The gloss on this AFT poll is really something. There is some good news, but it’s also not hard to discern fault lines.
School transportation – needs work! And here’s an analysis from BW of emerging trends around choice policy.
NAPCS out with a new ranking of charter school laws.
Here’s Roza on the Julia Keleher situation.
Secretary of Education Miguel Cardona laid out his vision for education on Thursday.
Our students’ success is at stake. Not just the students we serve today, but also those who have yet to be born.
Our country’s strength is at stake.
Our status in the world is at stake.
At some level that’s always true isn’t it? It’s a cruel world. But can we talk about any issue in anything less than apocalyptic terms now? In any event, people loved it. Randi Weingarten said, “The secretary’s remarks were brilliant and inspiring in their practicality about how to support kids and their families as well as schools and educators right now.” Dan Domenech of AASA merely said he was “pleased” and “could not agree more.” Ordinarily that counts as appropriate praise. In today’s environment of praise inflation and against “brilliant,” Dan’s basically trashing it.

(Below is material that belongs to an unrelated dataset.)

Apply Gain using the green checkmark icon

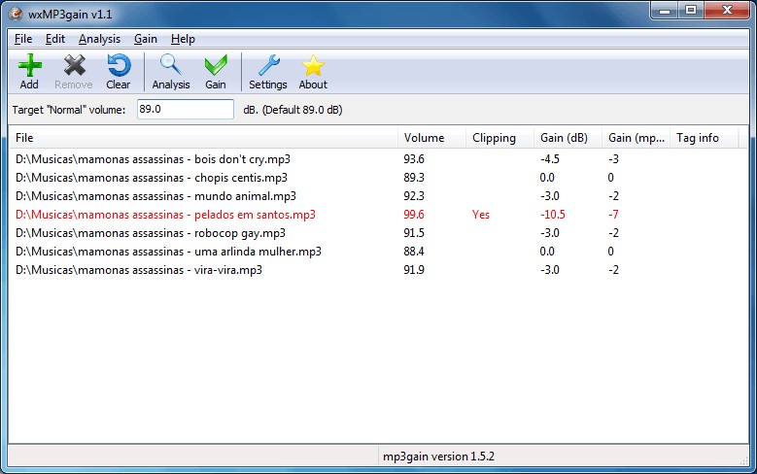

In fact, the speech was more or less the Dem wish list on education with an extra overlay, excuse me dosage, of tutoring. Cardona’s push to have students participate in extracurricular activities is interesting and is a practical idea to increase connection. (With the amount of federal money sloshing around every kid can have their own team or club). He called out some other important issues, including mental health. Overall, though, it’s unclear Dems really get the message voters are sending: they are not interested in a party of the system but rather one that can stand astride and is going to make it work better. Responsiveness to parents needs more than a bullet point.

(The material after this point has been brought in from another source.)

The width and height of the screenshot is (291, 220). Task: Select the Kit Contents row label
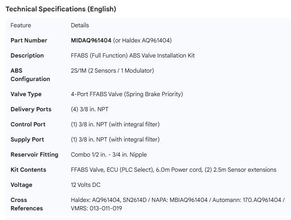[28, 170]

This Times article about Asian students in specialized high schools is excellent. Recommend. And this line is perhaps the Platonic educational mad lib:
Critics of specialized high schools argue that these institutions are out of step with the zeitgeist and educational practice.

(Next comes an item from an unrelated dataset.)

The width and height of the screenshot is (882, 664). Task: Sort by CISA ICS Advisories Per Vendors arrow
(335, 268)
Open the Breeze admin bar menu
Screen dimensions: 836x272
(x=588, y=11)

Critics of ___________ argue that these ____________ are out of step with the zeitgeist and educational practice.
Basic skills testing, open classrooms, closed classrooms, vocational education, requiring Greek and Latin, phonics, whole language, proficiency standards, traditional math instruction…
Among the many reasons our schools are screwed up, attention to zeitgeist has to be high on the list. In education, it’s a fancy word for fad.
There was (and is) a debate on Twitter about “pathways,” per this article. Here’s one piece:
This is an important issue to discuss, but I worry that in an effort to show tough minded realism some reformers are focusing on the kids rather than the system. Sure, academic achievement should have consequences. So, for instance, I dissent from the now popular idea that the path to equity is to dismantle test-admissions public schools or limit who can take advanced classes. Those are a good option for some kids and an appropriate bar at that age. Yet overall, young people should be on a trampoline that helps them bounce toward different things and then bounce again as needed, not a fixed or irreversible pathway.
Other than perhaps Social Security, college completion for low-income students is the best anti-poverty policy we have. Yes, choice of college and major matter and all that. But we should be encouraging and supporting low-income kids to go to college not trying to talk people out of it. Are there rewarding careers and rewarding lives that don’t involve college. Of course. The question is who is doing the choosing and why.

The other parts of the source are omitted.